Os ataques terroristas que assolaram recentemente o Reino Unido vieram para ficar. Outros se seguirão. Variarão apenas na letalidade e no grau de complexidade. Os analistas explicam estes e outros acontecimentos semelhantes como atos do projeto de dominação global do Daesh, uma das grandes ameaças à paz mundial e à estabilidade das democracias europeias.
Nada de mais errado no que respeita à Europa. E perigoso. Contaminados por esta explicação simplista ficamos impedidos de perceber o problema crucial que aflige as nossas sociedades.
Estes ataques não foram orquestrados pelo Daesh. No seu estertor, acossado em Raqqa e Mosul, o Daesh não tem capacidade para desferir estes ataques. Houve casos de maior complexidade como os de Paris e Bruxelas em que é possível identificar alguma relação orgânica com o Daesh. Mas esses casos foram uma minoria.
A explicação é muito mais complexa. Os dirigentes europeus terão de perceber uma vez por todas que o Daesh não é uma ameaça existencial para a Europa. Nem o Islão nem os muçulmanos que vivem na Europa, mas sim a radicalização cada vez maior de largos setores da população muçulmana europeia, de que os ataques de Londres e Manchester são uma expressão. Isso é particularmente evidente no Reino Unido. Estes ataques foram apenas manifestações de um movimento social na forja, de motivações sectárias, que poderá evoluir para um movimento político de massas. O Daesh será derrotado no campo de batalha — em Raqqa e Mosul — mas estes ataques irão continuar porque os seus autores são autóctones e autónomos, e não precisam do Daesh para sobreviver.
Os waabitas controlam seis por cento das mesquitas no Reino Unido e os fundamentalistas Deobandi cerca de 45%. A radicalização é feita maioritariamente nas mesquitas, nos ginásios e nos centros culturais islâmicos, e não na internet como é frequentemente afirmado. Segundo estudos recentemente efetuados, cerca de um terço dos muçulmanos britânicos sentem que não fazem parte da cultura britânica; cerca de 30% dos muçulmanos britânicos nunca entraram na casa de um não muçulmano. Como se isto não bastasse, cerca de metade dos muçulmanos britânicos têm menos de 25 anos, enquanto que um quarto dos cristãos têm mais de 65, o que nos dá indicações claras sobre o que será equilíbrio social no país dentro de duas décadas.
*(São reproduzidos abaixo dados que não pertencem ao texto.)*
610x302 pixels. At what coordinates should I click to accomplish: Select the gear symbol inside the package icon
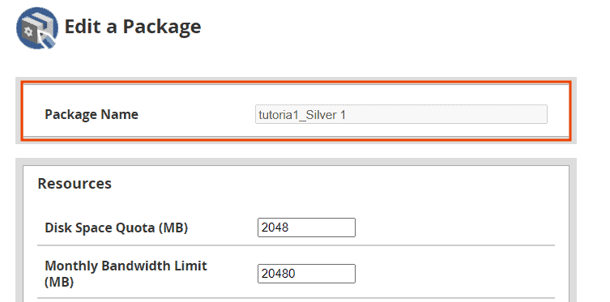coord(28,32)
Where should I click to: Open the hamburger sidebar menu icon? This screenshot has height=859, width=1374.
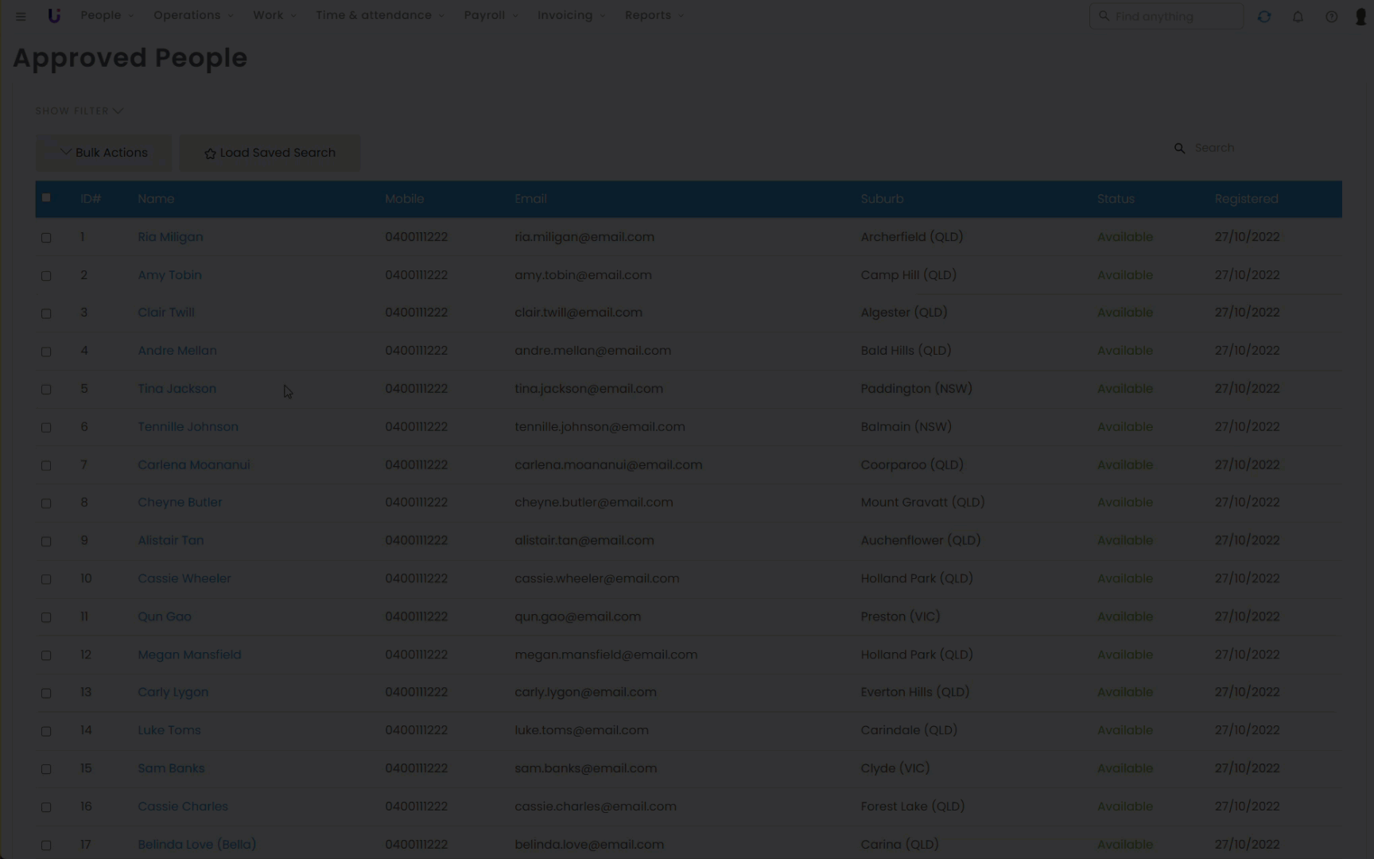(21, 16)
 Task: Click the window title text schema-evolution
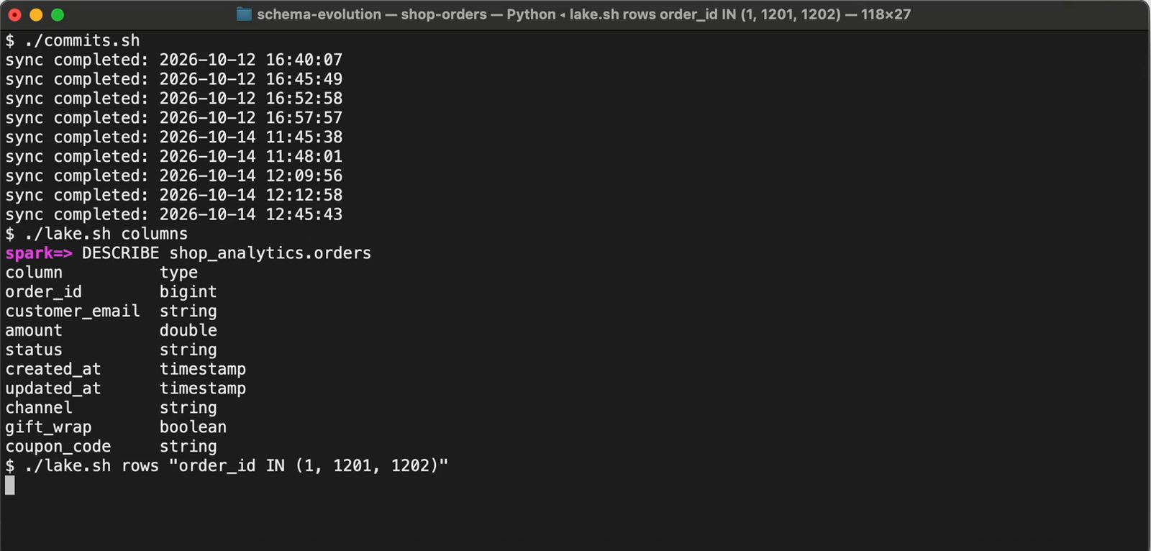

Em Londres, existem cerca de 100 tribunais reconhecidos oficialmente que praticam a Sharia, inseridos num sistema paralelo de justiça tornado possível graças à implementação de um sistema alternativo de resolução de conflitos. As sufragistas que lutaram heroicamente pelos direitos das mulheres devem estar a dar voltas no túmulo, ao verem os direitos que custaram tantas vidas serem conquistados agora destruídos num ápice com base na tolerância. O facto de existirem mais muçulmanos britânicos a combaterem nas fileiras do Daesh do que nas Forças Armadas do Reino Unido é revelador do nível de integração social de alguns setores da comunidade islâmica na sociedade britânica.
Muito mais haveria a dizer sobre a matéria. Contudo, não poderemos deixar de referir que este fenómeno não se combate colocando militares na rua a fazer patrulhas. Estas respostas servem apenas para mostrar à opinião pública que se está a fazer alguma coisa. Só por obra do acaso serão capazes de parar um ataque terrorista. Não são o instrumento adequado para combater esta ameaça. É fundamental envolver os segmentos moderados da comunidade muçulmana neste combate. Não podem de modo algum serem postos à margem nesta luta. Serão seguramente os aliados mais eficazes nesse confronto.
Chegámos a este ponto porque os dirigentes britânicos não foram capazes de distinguir tolerância de condescendência. Com a sharia não pode haver tolerância. Quanto mais se tardar a perceber o equívoco pior será.